The five Forces study helps evaluate the attractiveness of a market place. It offers insights on profitability. As a result, it supports a firms evaluation about entry to or exit from an industry. It also allows a firm to judge the effect of competitive forces on there business

Analysis of Options:

When equipped with this knowledge businesses can use this information to there advantage by influencing these forces in such a way that it increase the effectiveness of there own competitive strategy. It can help a firm identify the potential success of there current competitive strategy and help identify changes that may have to be made.

Limitations of the five forces Model

According to ( ) Porter’s model of Five Forces main weakness results from the historical perspective in which it was formed. In the early eighties, cyclical growth characterized the global economy. Thus, primary corporate objectives consisted of profitability and survival.
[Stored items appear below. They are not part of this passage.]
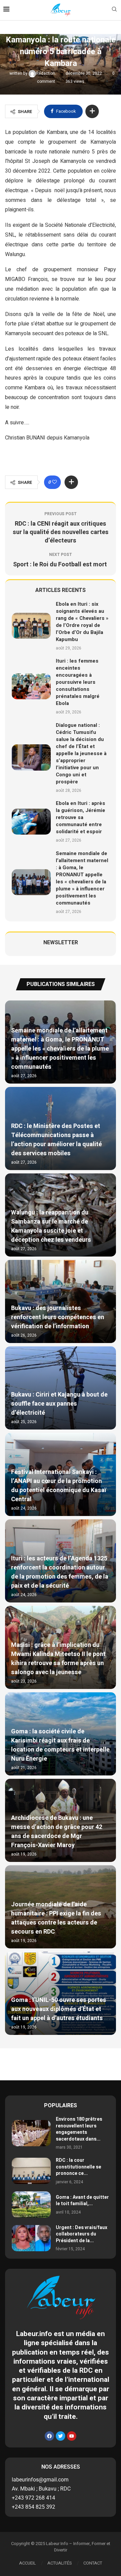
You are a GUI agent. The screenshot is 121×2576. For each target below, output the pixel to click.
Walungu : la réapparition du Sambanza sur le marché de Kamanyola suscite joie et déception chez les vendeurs (51, 1226)
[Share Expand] (92, 111)
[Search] (114, 10)
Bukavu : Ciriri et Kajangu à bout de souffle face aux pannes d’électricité (59, 1403)
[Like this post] (54, 482)
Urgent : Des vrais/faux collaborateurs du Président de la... (81, 2234)
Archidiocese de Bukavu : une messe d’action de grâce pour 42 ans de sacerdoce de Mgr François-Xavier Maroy (56, 1831)
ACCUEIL (27, 2563)
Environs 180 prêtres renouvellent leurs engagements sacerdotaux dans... (79, 2129)
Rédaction (46, 73)
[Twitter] (60, 2436)
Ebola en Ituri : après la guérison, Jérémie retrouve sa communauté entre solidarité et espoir (80, 817)
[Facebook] (49, 2436)
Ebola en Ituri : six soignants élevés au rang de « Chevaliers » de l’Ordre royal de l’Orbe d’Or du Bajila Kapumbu (82, 621)
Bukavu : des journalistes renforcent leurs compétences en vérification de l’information (57, 1317)
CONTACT (92, 2563)
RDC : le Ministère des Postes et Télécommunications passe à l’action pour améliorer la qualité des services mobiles (56, 1140)
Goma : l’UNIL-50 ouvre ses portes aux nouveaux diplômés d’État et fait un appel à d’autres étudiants (58, 2009)
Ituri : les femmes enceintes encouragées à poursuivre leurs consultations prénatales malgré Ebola (77, 682)
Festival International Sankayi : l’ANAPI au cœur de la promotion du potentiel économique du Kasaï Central (58, 1486)
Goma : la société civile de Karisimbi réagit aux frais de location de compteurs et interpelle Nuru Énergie (60, 1745)
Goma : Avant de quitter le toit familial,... (82, 2201)
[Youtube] (71, 2436)
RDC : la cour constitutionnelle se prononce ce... (78, 2167)
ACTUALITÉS (59, 2563)
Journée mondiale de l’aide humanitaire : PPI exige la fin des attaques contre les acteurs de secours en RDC (56, 1918)
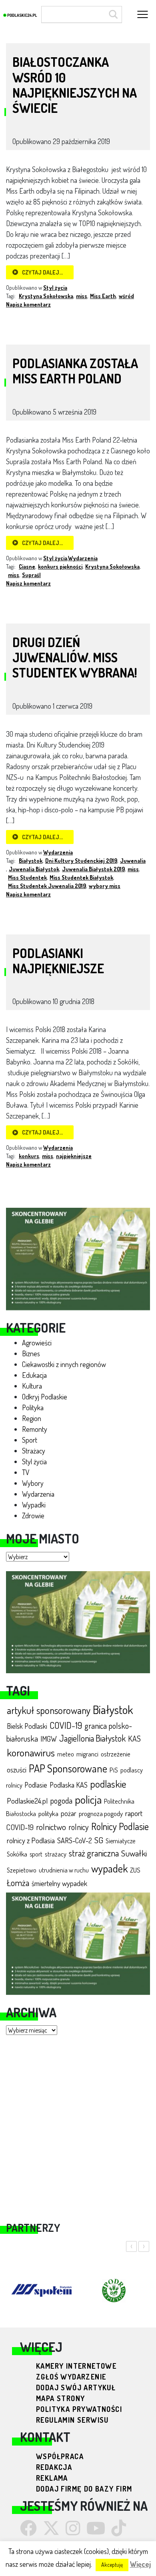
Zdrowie (33, 1515)
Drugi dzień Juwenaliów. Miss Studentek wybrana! (74, 657)
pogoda (61, 1800)
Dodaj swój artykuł (76, 2387)
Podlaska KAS (69, 1784)
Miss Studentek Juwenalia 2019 (47, 885)
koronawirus (31, 1752)
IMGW (48, 1738)
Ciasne (27, 566)
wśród (126, 296)
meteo (65, 1754)
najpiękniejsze (74, 1156)
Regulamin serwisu (72, 2420)
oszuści (16, 1769)
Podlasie (36, 1784)
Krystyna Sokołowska (46, 296)
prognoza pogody (101, 1813)
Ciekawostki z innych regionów (64, 1364)
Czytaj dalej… (42, 272)
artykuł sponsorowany (48, 1710)
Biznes (31, 1353)
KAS (134, 1739)
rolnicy (78, 1827)
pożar (68, 1813)
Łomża (18, 1882)
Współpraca (60, 2456)
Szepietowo (21, 1870)
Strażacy (33, 1450)
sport (36, 1854)
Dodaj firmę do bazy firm (84, 2488)
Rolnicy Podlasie (120, 1826)
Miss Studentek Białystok (81, 877)
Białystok (113, 1709)
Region (31, 1418)
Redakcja (54, 2467)
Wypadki (34, 1504)
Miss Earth (103, 296)
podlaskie (108, 1783)
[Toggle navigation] (142, 15)
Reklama (52, 2478)
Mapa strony (60, 2398)
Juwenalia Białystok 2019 (93, 869)
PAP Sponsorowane (68, 1768)
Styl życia (34, 1461)
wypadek (109, 1868)
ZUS (135, 1869)
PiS (114, 1770)
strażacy (55, 1854)
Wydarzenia (38, 1493)
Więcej (140, 2564)
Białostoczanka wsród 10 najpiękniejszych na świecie (74, 85)
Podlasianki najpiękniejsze (58, 960)
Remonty (34, 1429)
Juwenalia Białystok (34, 869)
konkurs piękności (60, 566)
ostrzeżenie (115, 1754)
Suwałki (134, 1853)
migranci (87, 1754)
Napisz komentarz (28, 304)
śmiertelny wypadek (59, 1883)
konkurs (29, 1156)
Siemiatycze (120, 1841)
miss (81, 296)
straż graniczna (94, 1852)
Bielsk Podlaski (27, 1726)
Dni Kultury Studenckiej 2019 (81, 860)
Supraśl (31, 574)
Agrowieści (37, 1342)
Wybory (33, 1483)
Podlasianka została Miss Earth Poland (75, 371)
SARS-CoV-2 (74, 1840)
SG (98, 1839)
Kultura (32, 1385)
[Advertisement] (78, 2123)
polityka (48, 1813)
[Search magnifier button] (112, 14)
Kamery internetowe (76, 2366)
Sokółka (17, 1854)
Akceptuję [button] (112, 2564)
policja (88, 1799)
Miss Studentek (27, 877)
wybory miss (104, 885)
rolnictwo (51, 1826)
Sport (29, 1439)
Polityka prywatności (79, 2409)
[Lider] (78, 1258)
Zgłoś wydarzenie (71, 2376)
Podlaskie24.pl (27, 1800)
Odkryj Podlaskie (44, 1396)
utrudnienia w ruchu (64, 1870)
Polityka (33, 1407)
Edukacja (34, 1375)
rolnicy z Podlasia (31, 1840)
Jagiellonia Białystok (92, 1738)
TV (26, 1472)
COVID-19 (66, 1725)
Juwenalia (133, 860)
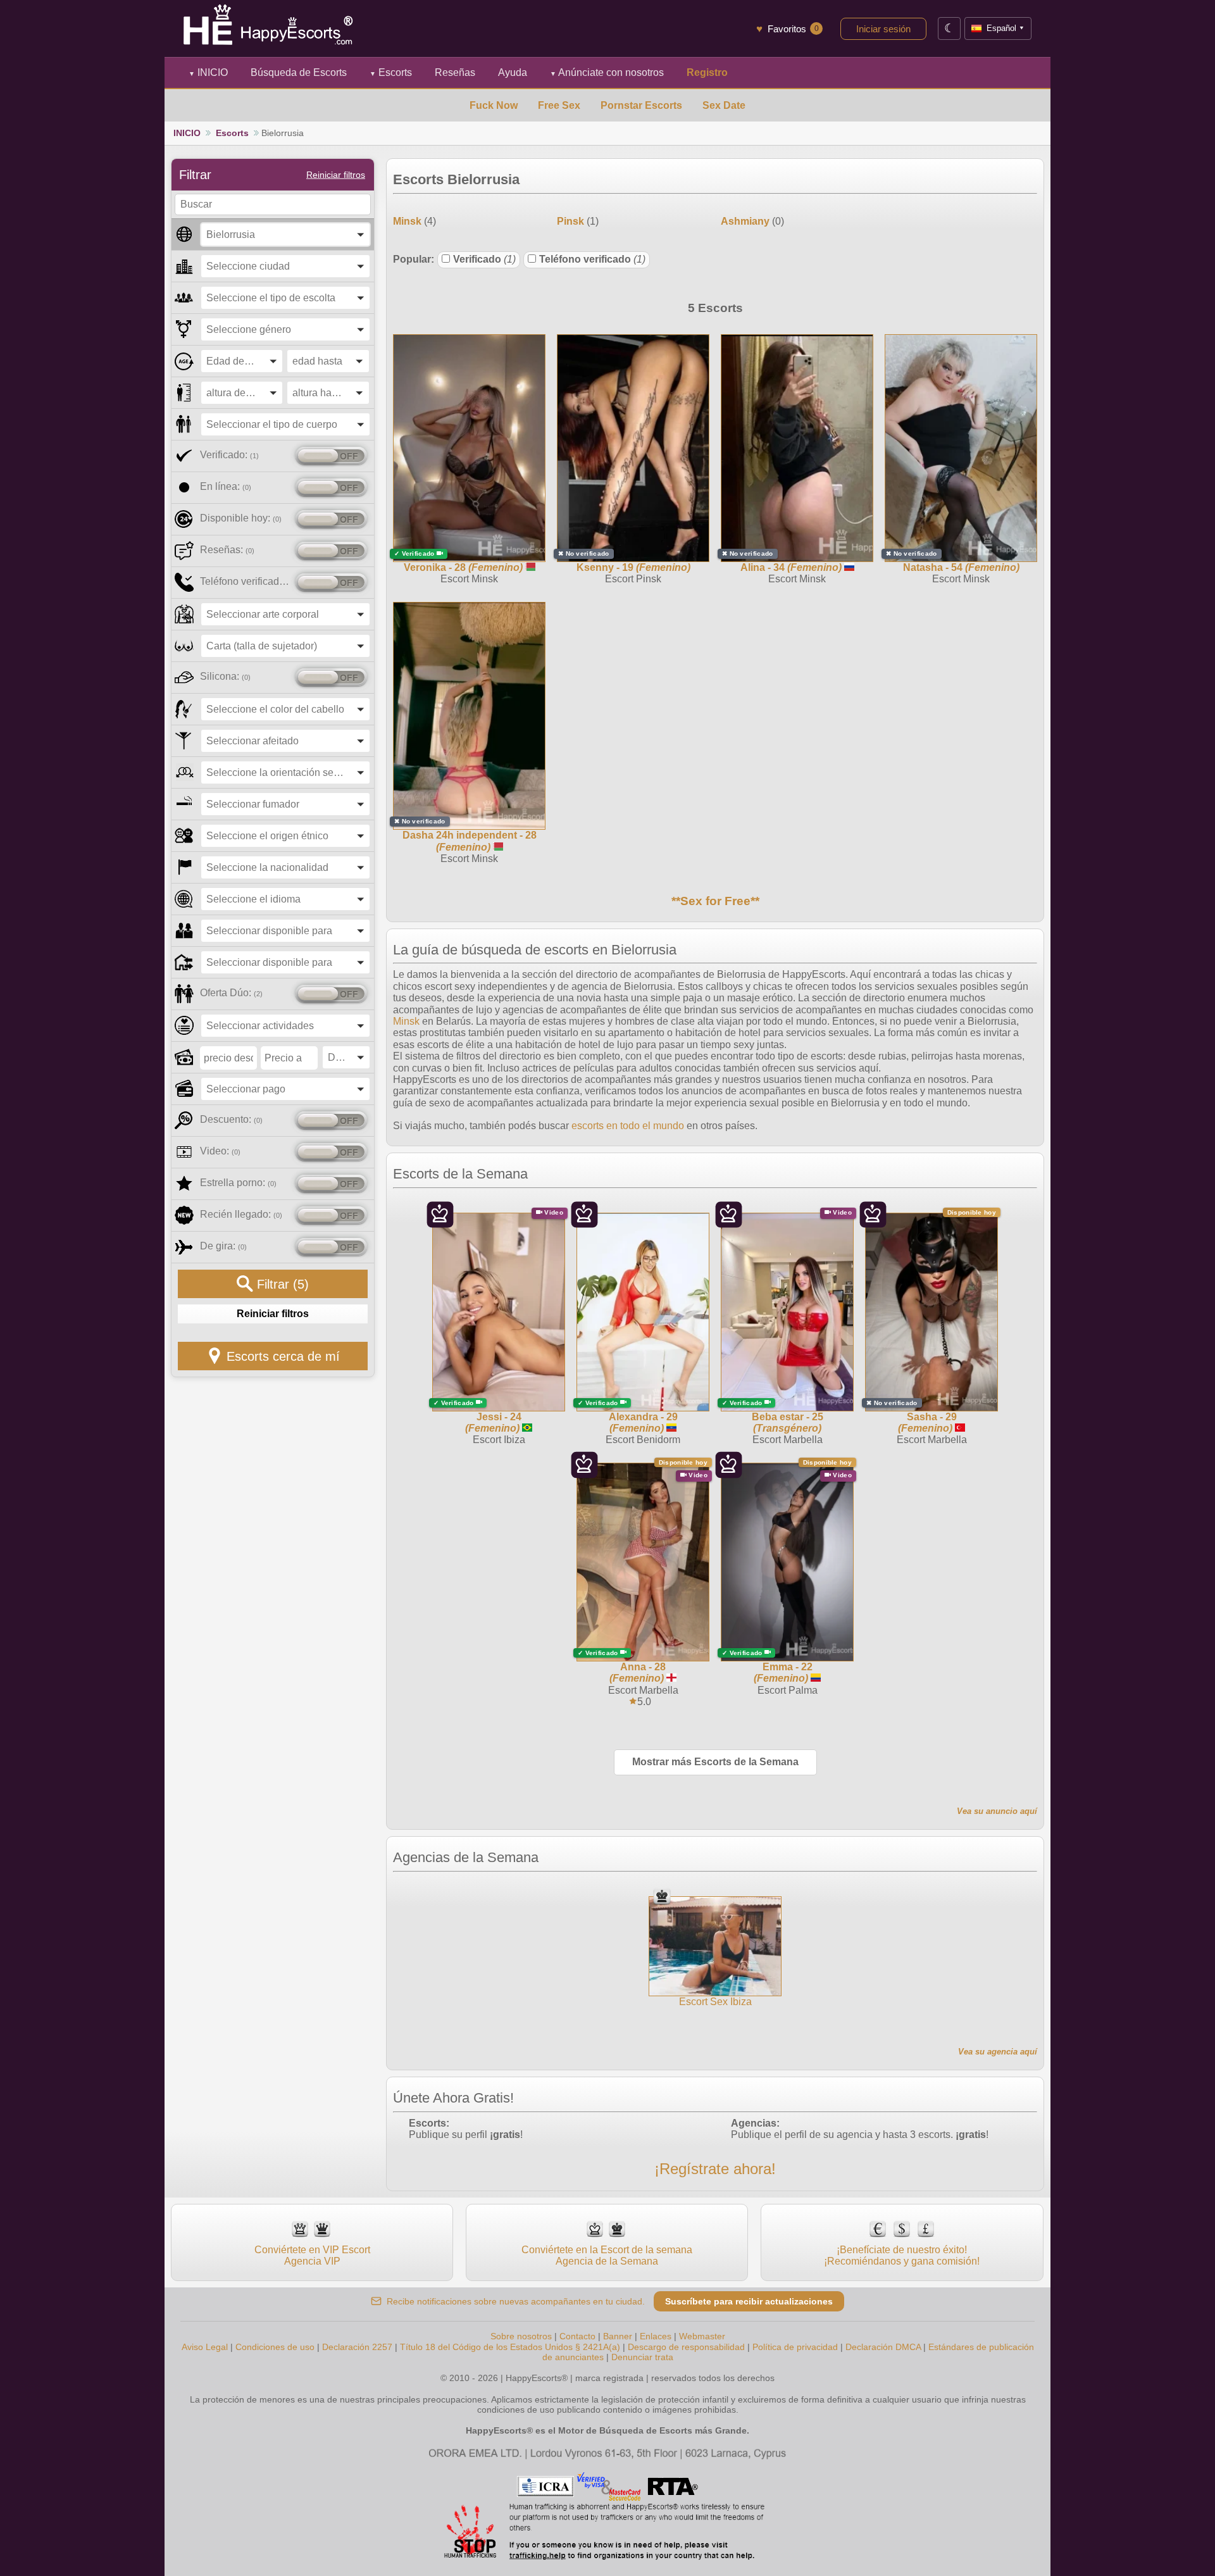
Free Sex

A major prerequisite for achieving these objectives has been optimization of strategy in relation to the external environment. At that time, development in most industries has been fairly stable and predictable, compared with today’s dynamics.

In general, the meaningfulness of this model is reduced by the following factors:

* In the economic sense, the model assumes a classic perfect market. The more an industry is regulated, the less meaningful insights the model can deliver.

* The model is best applicable for analysis of simple market structures. A comprehensive description and analysis of all five forces gets very difficult in complex industries with multiple interrelations, product groups, by-products and segments. A too narrow focus on particular segments of such industries, however, bears the risk of missing important elements.

* The model assumes relatively static market structures. This is hardly the case in today’s dynamic markets. Technological breakthroughs and dynamic market entrants from start-ups or other industries may completely change business models, entry barriers and relationships along the supply chain within short times. The Five Forces model may have some use for later analysis of the new situation; but it will hardly provide much meaningful advice for preventive actions.

* The model is based on the idea of competition. It assumes that companies try to achieve competitive advantages over other players in the markets as well as over suppliers or customers. With this focus, it dos not really take into consideration strategies like strategic alliances, electronic linking of information systems of all companies along a value chain, virtual enterprise-networks or others.